Allenare una nazionale dopo aver chiuso la propria esperienza al Manchester City. Il contratto di Pep Guardiola scade nel 2023, il tecnico catalano ha fissato per quella data la dead-line della sua esperienza alla guida di una squadra di club. Ha bisogno di nuovi stimoli, altri palcoscenici, ulteriori imprese da compiere e aggiungere nel proprio curriculum di tecnico che ha vinto tutto. O quasi.

Gli manca ancora qualcosa: prendere le redini di una selezione, dalla scelta alla gestione dei calciatori fino al lavoro tattico e alle partite, e poi presentarsi alla sfida del campo in uno dei tornei internazionali. È questa la prossima tacca da vergare sul muro: la va o la spacca, è abituato a imprese del genere.
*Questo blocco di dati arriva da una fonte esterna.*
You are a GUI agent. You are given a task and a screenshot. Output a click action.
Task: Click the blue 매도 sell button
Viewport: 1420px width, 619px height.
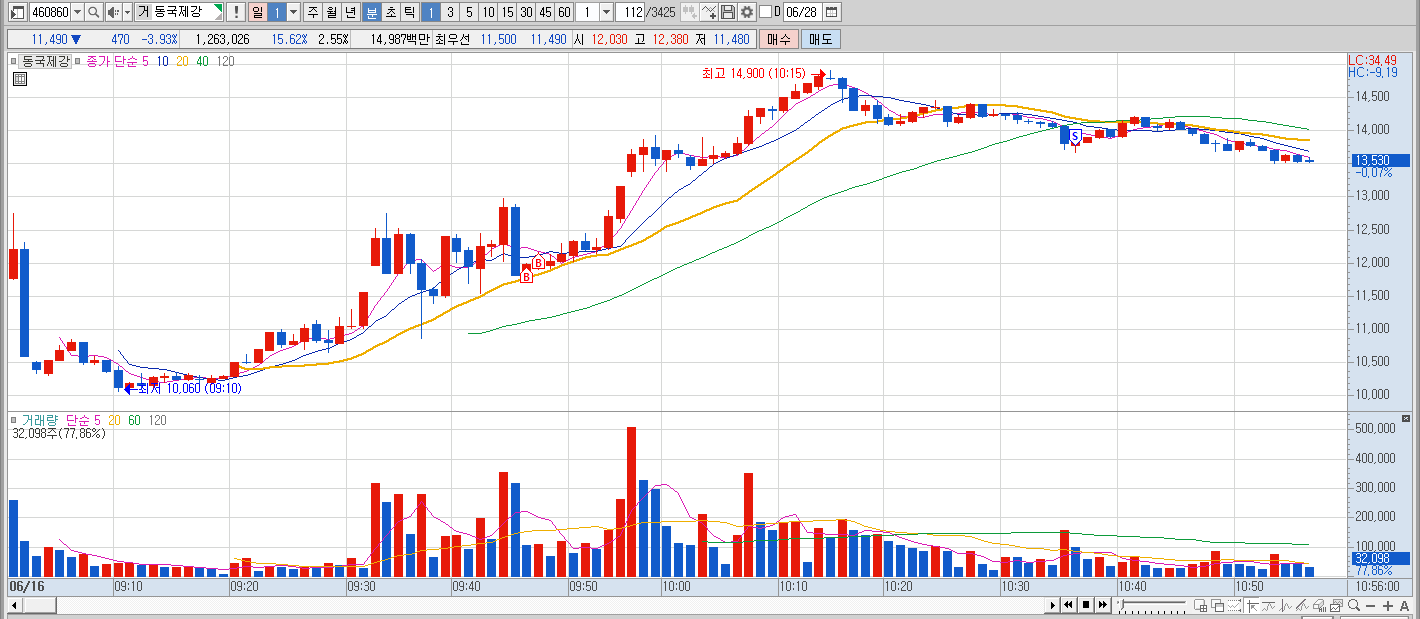tap(820, 39)
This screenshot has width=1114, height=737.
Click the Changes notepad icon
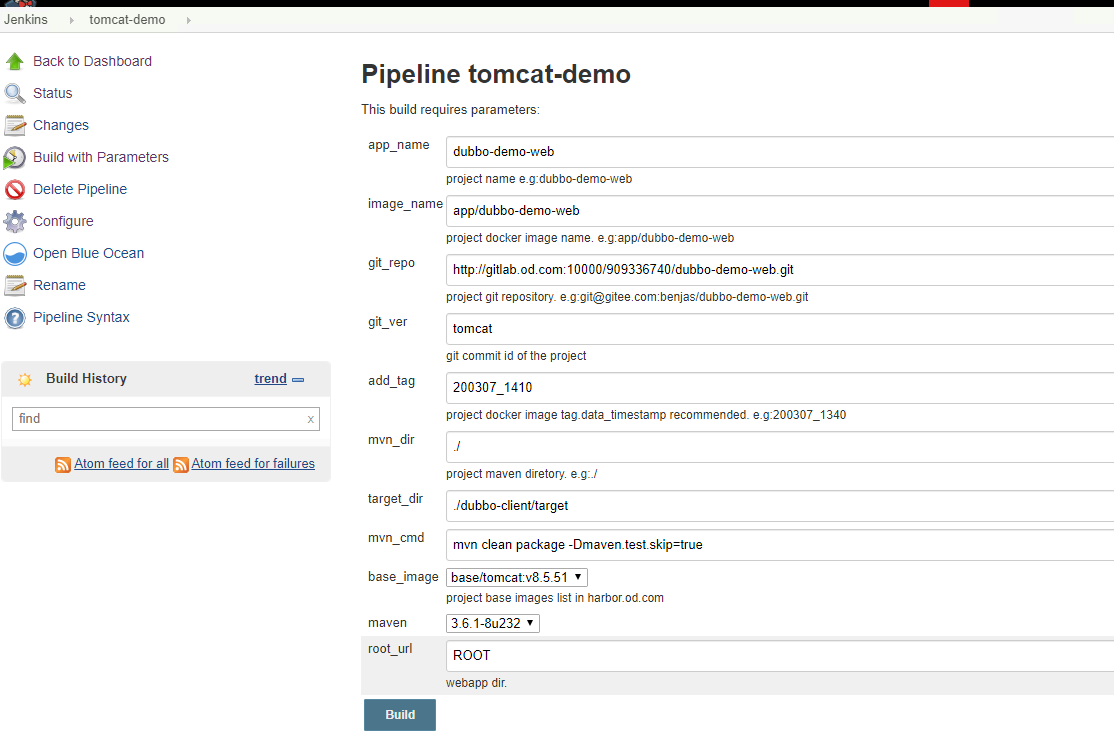pyautogui.click(x=15, y=125)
Sa come si regge la pressione, conosce alla perfezione tutti i meccanismi dall'interno e sa quanto le regole del gioco possano essere spietate. Non teme l'alea e scommette ancora una volta su stesso. Lo ha fatto quando ha lasciato il Barça per Monaco di Baviera e poi la Germania per l'Inghilterra dove è riuscito a predicare il suo calcio nonostante i ritmi e le caratteristiche differenti al di là della Manica.
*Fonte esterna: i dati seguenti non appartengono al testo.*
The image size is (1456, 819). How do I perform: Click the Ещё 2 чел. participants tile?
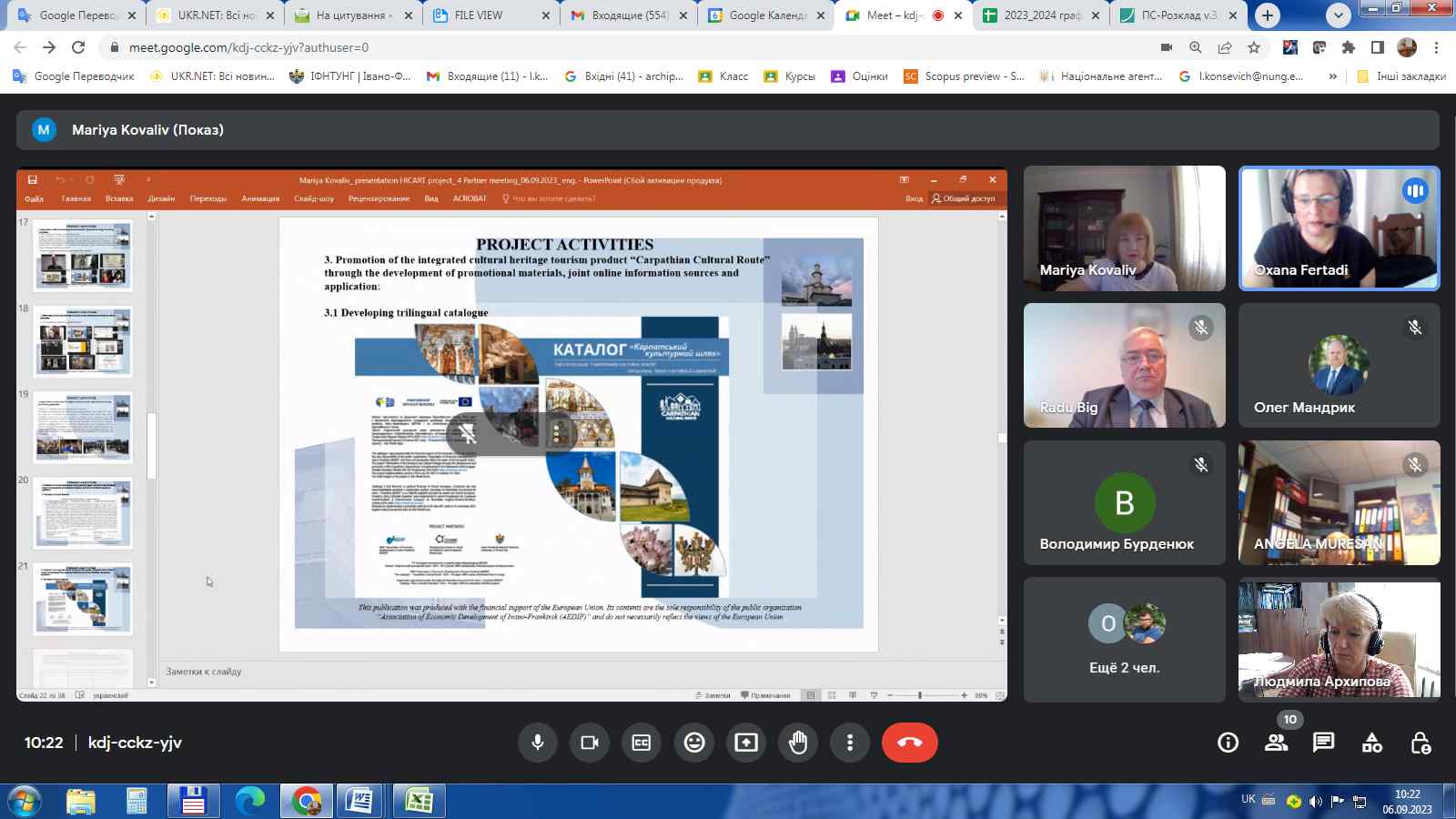[x=1124, y=640]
Guardiola dà l'annuncio ufficiale in un consesso particolare, quale ospite della compagnia brasiliana XP Investimento. Tra due stagioni dirà addio alla Premier e all'avventura al timone dei Citizens che gli ha riservato tonfi e trionfi, gloria e qualche rimpianto. È pronto a compiere il prossimo passo, ne scandisce i tempi e i termini senza alcun timore.

Il prossimo passo della mia carriera sarà una nazionale – ammette l'ex allenatore di Barcellona e Bayern Monaco -. Ma non lo farò subito… prima, dopo sette anni al Manchester City, dovrò riposarmi un po'. Mi servirà del tempo per stare tranquillo e soprattutto mettermi a studiare.

Apprenderà cose nuove perché non si smette mai di imparare. Traccerà il percorso e lo aprirà dinanzi a sé a mo' di esploratore senza porsi alcun limite e mettendo nel mirino un obiettivo in particolare. "Mi piacerebbe allenare agli Europei, in Copa America o al Mondiale". Non adesso, non ancora. Intanto ci riflette ancora un po' e tenta l'ultima impresa alla guida del Manchester.